[Exercise goal]
Copy each line below in which the string "agent" appears.

[Input]
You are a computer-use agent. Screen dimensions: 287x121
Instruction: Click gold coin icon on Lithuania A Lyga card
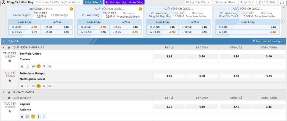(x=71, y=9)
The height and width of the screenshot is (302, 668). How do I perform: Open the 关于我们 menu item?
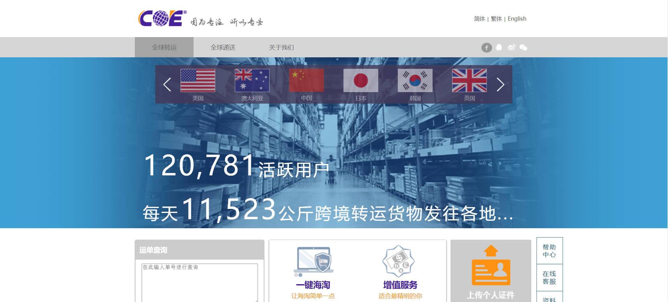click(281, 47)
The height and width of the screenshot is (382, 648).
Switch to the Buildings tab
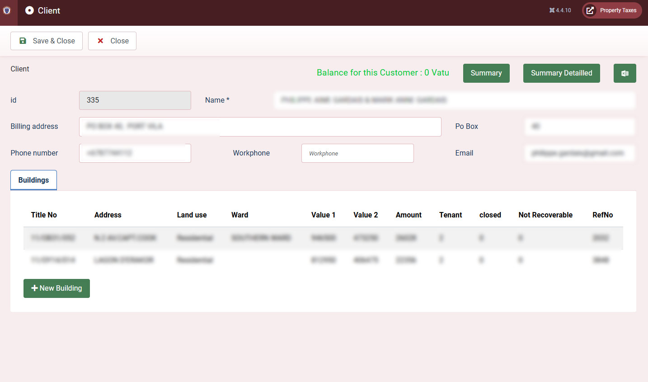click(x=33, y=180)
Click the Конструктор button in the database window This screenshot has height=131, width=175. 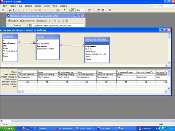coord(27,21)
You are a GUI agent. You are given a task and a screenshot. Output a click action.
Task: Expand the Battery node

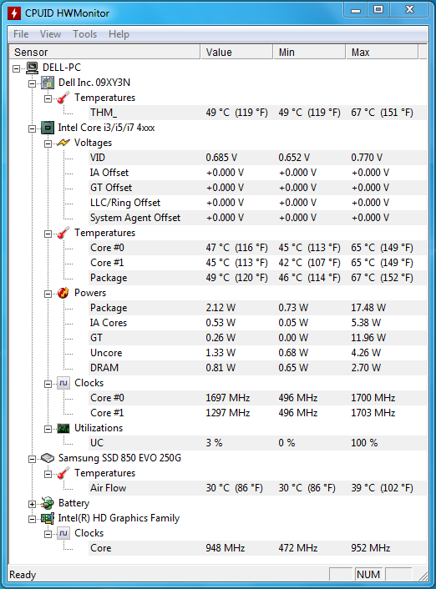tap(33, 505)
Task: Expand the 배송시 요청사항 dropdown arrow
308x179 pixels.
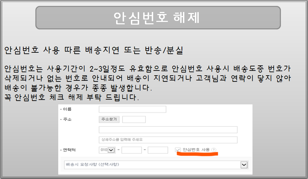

[Solution to this exercise]
You are a computer-use agent. Screen dimensions: 287x121
You are a GUI agent. You are given a task and a screenshot. Output a click action.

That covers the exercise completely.